How to create a generic array in Java?

I have to ask a question in return: is your GenSet “checked” or “unchecked”?
What does that mean?

  • Checked: strong typing. GenSet knows explicitly what type of objects it contains (i.e. its constructor was explicitly called with a Class<E> argument, and methods will throw an exception when they are passed arguments that are not of type E. See Collections.checkedCollection.

    -> in that case, you should write:

    public class GenSet<E> {
    
        private E[] a;
    
        public GenSet(Class<E> c, int s) {
            // Use Array native method to create array
            // of a type only known at run time
            @SuppressWarnings("unchecked")
            final E[] a = (E[]) Array.newInstance(c, s);
            this.a = a;
        }
    
        E get(int i) {
            return a[i];
        }
    }
    
  • Unchecked: weak typing. No type checking is actually done on any of the objects passed as argument.
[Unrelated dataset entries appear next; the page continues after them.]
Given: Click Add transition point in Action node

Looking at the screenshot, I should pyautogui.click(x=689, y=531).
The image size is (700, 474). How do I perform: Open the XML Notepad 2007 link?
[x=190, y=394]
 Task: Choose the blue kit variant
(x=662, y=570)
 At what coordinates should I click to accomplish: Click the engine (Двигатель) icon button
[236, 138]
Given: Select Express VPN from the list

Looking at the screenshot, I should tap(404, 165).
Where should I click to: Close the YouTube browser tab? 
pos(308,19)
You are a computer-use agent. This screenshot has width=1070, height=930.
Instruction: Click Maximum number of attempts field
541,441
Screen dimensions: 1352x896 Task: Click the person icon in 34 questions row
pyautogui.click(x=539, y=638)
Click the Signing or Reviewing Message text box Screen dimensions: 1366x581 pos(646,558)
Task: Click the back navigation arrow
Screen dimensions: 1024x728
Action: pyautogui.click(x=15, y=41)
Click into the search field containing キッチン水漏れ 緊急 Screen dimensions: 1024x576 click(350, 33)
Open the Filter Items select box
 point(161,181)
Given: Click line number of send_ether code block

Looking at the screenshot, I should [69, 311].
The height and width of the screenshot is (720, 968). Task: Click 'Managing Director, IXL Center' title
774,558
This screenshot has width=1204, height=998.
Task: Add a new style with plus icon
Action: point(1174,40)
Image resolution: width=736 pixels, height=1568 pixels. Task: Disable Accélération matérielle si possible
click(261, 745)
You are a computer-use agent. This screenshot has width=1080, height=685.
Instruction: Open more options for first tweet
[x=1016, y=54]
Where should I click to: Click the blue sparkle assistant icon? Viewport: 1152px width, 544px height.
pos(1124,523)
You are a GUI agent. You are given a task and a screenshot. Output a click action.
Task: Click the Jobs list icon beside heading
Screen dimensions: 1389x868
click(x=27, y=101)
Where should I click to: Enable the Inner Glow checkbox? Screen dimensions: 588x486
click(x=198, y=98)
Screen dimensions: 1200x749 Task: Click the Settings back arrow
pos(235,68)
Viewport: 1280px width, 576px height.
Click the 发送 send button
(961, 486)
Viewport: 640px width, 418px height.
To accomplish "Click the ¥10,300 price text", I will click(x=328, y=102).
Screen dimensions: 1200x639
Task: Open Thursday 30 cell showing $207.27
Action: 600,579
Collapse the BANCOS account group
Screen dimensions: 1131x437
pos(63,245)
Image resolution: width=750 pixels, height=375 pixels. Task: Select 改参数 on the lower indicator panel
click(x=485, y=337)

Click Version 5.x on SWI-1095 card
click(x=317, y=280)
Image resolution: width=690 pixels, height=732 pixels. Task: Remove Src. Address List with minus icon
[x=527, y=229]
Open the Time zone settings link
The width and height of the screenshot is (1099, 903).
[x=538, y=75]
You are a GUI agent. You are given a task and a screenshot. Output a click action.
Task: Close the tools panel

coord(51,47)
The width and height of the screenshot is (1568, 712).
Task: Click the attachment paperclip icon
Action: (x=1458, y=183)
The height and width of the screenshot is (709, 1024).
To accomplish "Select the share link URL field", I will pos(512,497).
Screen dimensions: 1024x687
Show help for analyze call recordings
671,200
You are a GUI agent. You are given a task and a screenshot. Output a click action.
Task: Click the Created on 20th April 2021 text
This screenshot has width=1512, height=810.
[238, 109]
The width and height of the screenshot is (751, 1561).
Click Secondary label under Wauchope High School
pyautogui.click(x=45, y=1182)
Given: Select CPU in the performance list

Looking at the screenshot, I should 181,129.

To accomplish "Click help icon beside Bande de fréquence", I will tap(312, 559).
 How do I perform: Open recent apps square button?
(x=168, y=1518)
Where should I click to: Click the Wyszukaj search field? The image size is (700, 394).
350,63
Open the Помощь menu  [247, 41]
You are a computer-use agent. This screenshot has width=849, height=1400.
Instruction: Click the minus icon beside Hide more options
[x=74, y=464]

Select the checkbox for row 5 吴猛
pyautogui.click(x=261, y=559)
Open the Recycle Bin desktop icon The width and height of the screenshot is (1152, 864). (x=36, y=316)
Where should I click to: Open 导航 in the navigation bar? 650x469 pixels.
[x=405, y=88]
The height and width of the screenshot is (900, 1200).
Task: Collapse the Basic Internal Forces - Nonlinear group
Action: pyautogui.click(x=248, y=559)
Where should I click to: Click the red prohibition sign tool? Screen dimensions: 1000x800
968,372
    -> in that case, you should write

    public class GenSet<E> {
    
        private Object[] a;
    
        public GenSet(int s) {
            a = new Object[s];
        }
    
        E get(int i) {
            @SuppressWarnings("unchecked")
            final E e = (E) a[i];
            return e;
        }
    }
    

    Note that the component type of the array should be the erasure of the type parameter:

    public class GenSet<E extends Foo> { // E has an upper bound of Foo
    
        private Foo[] a; // E erases to Foo, so use Foo[]
    
        public GenSet(int s) {
            a = new Foo[s];
        }
    
        ...
    }
    

All of this results from a known, and deliberate, weakness of generics in Java: it was implemented using erasure, so “generic” classes don’t know what type argument they were created with at run time, and therefore can not provide type-safety unless some explicit mechanism (type-checking) is implemented.